┌─ Information
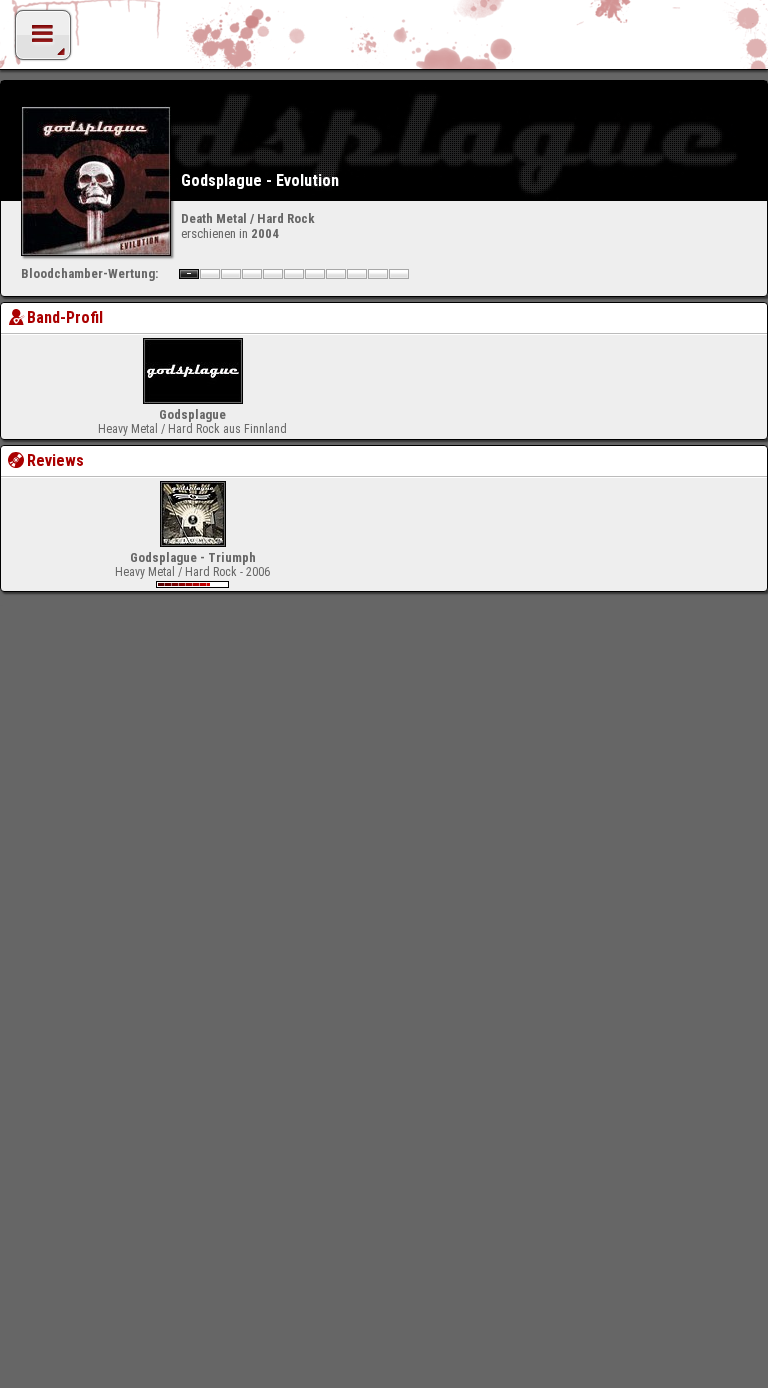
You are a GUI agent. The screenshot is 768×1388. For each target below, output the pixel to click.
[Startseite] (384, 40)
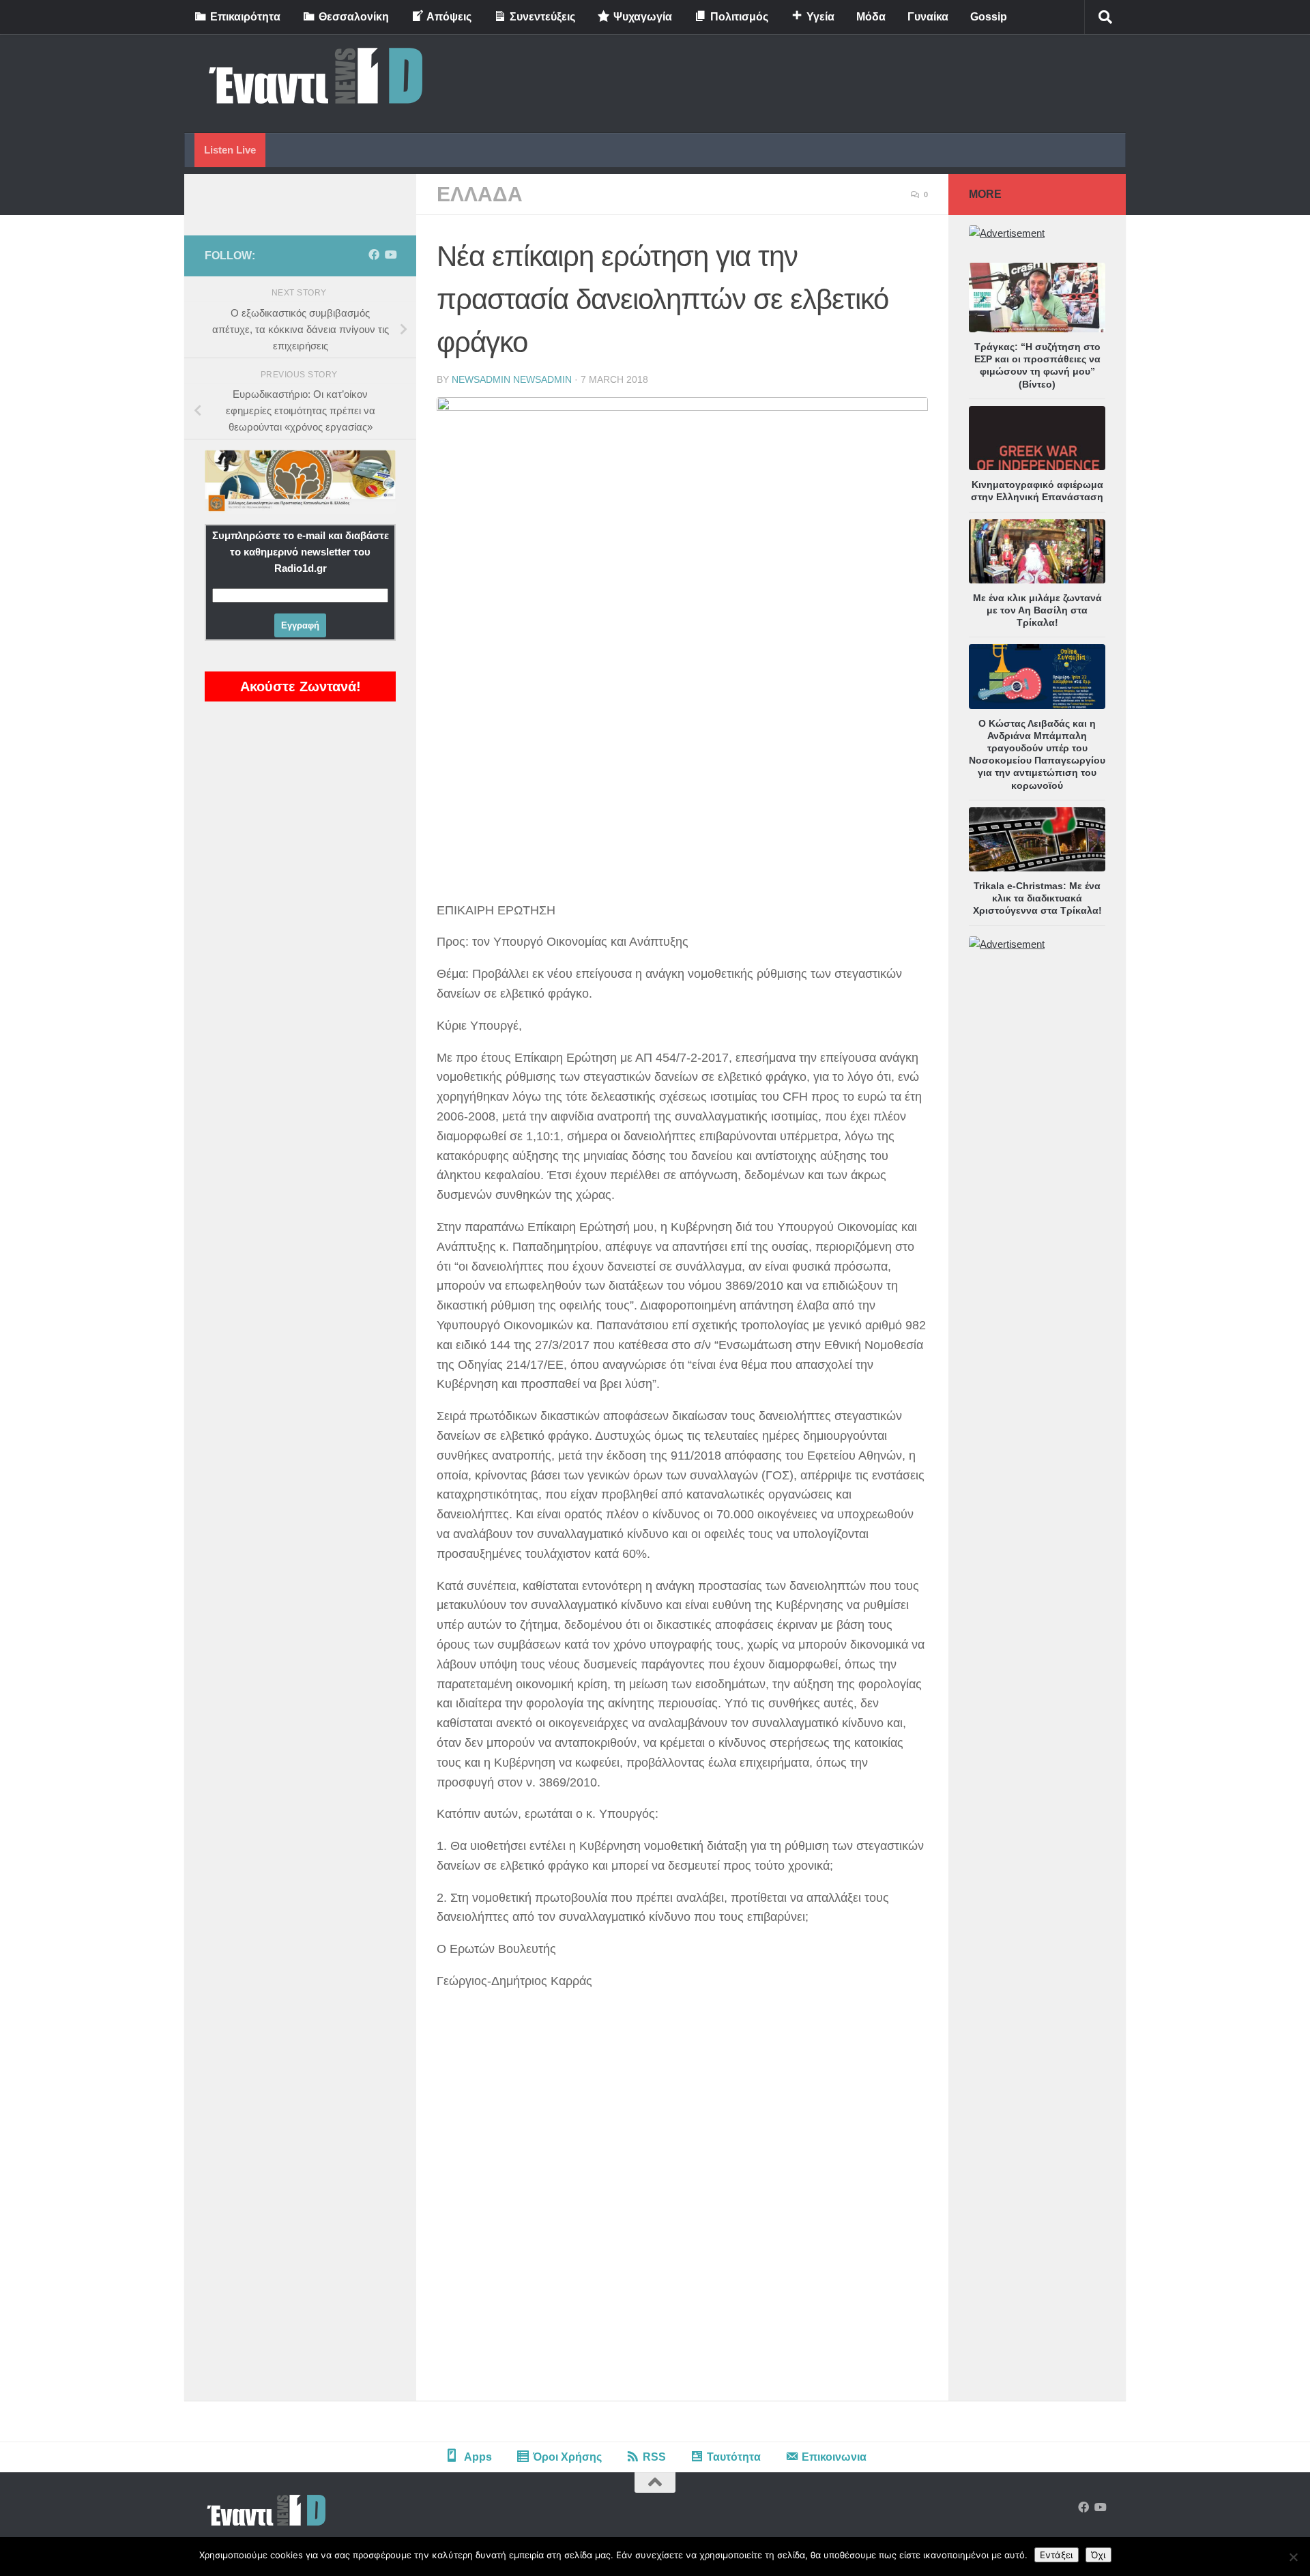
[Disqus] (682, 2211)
└─
┌─ Information
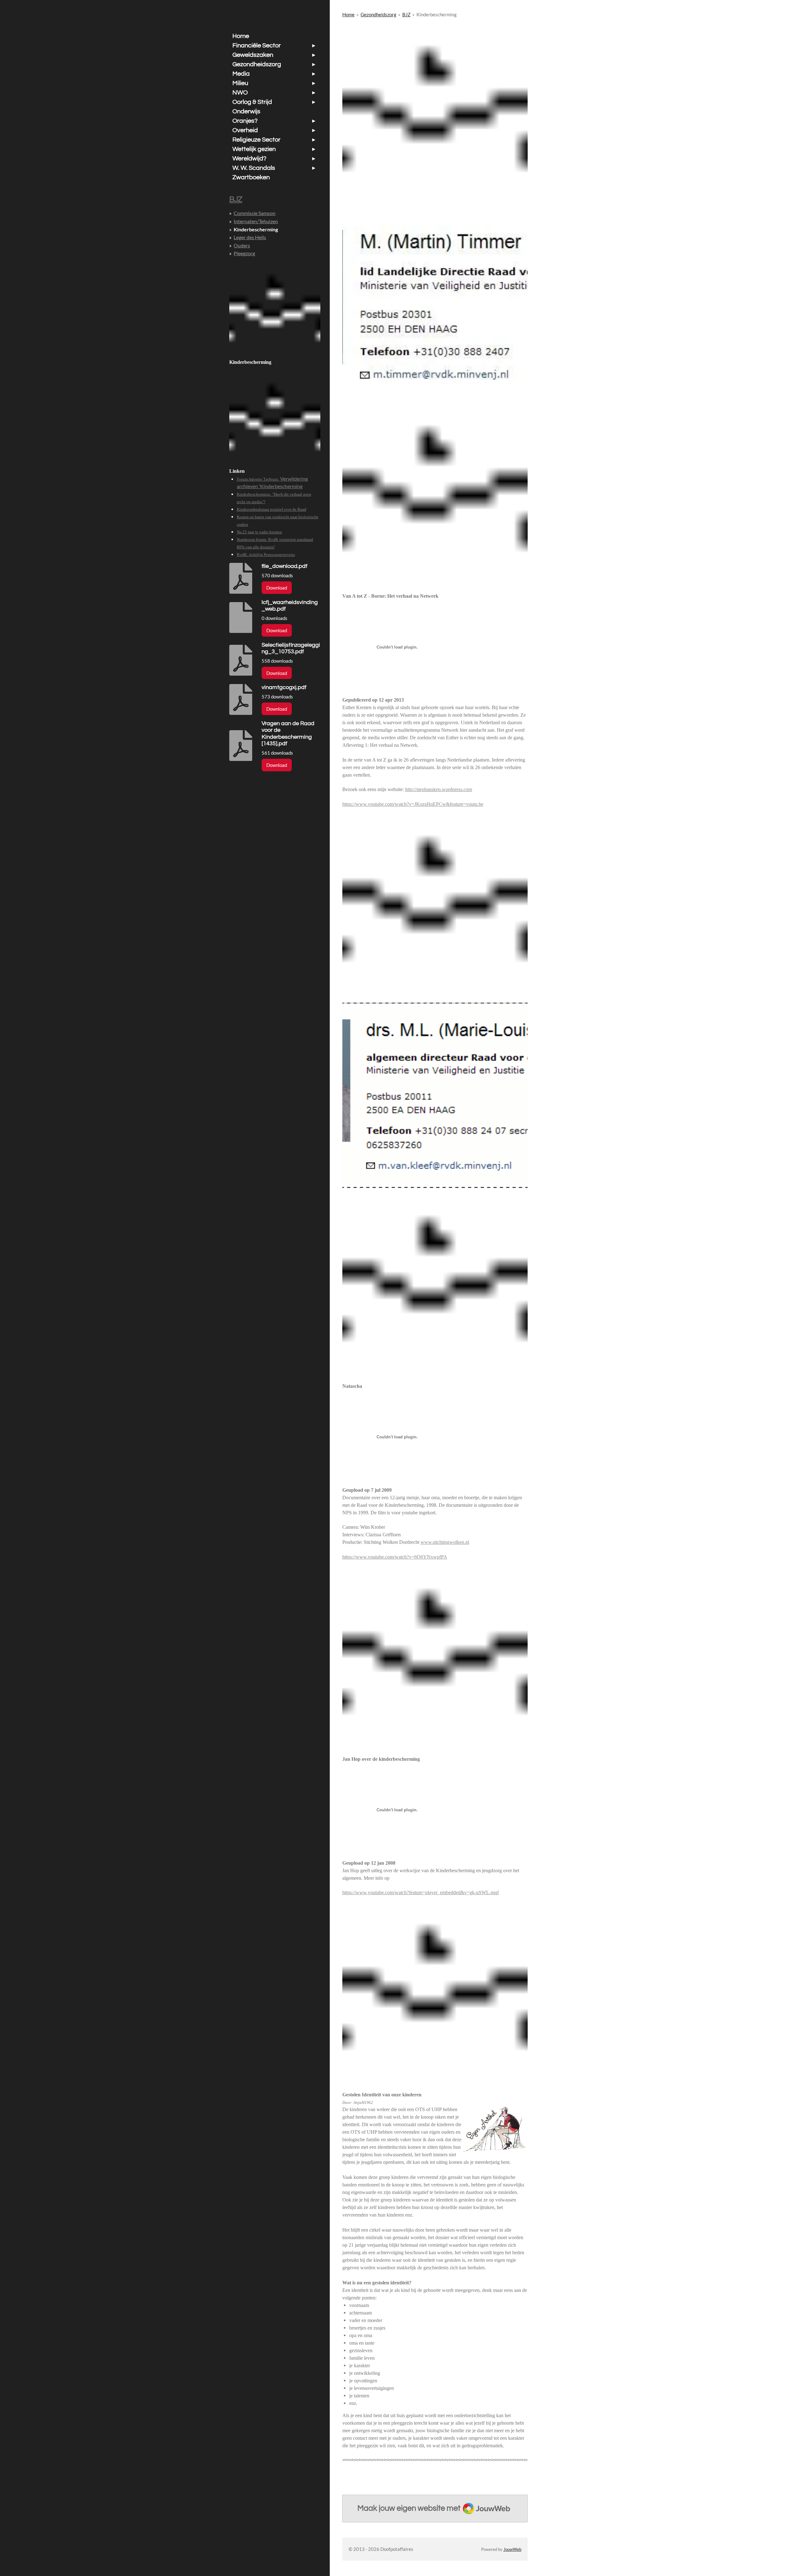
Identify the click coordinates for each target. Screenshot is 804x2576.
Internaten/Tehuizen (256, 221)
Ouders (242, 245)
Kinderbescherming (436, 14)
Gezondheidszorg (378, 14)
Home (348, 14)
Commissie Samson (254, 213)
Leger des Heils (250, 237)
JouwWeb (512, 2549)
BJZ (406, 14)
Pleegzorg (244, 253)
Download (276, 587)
└─
§ Aim of the task: Reproducing the whole listing above is not the task. Copy exactly only the lines from the one with "Internaten/Tehuizen (256, 221)" to the one with "Download (276, 587)", both kept.

§ Task answer:
Internaten/Tehuizen (256, 221)
Ouders (242, 245)
Kinderbescherming (436, 14)
Gezondheidszorg (378, 14)
Home (348, 14)
Commissie Samson (254, 213)
Leger des Heils (250, 237)
JouwWeb (512, 2549)
BJZ (406, 14)
Pleegzorg (244, 253)
Download (276, 587)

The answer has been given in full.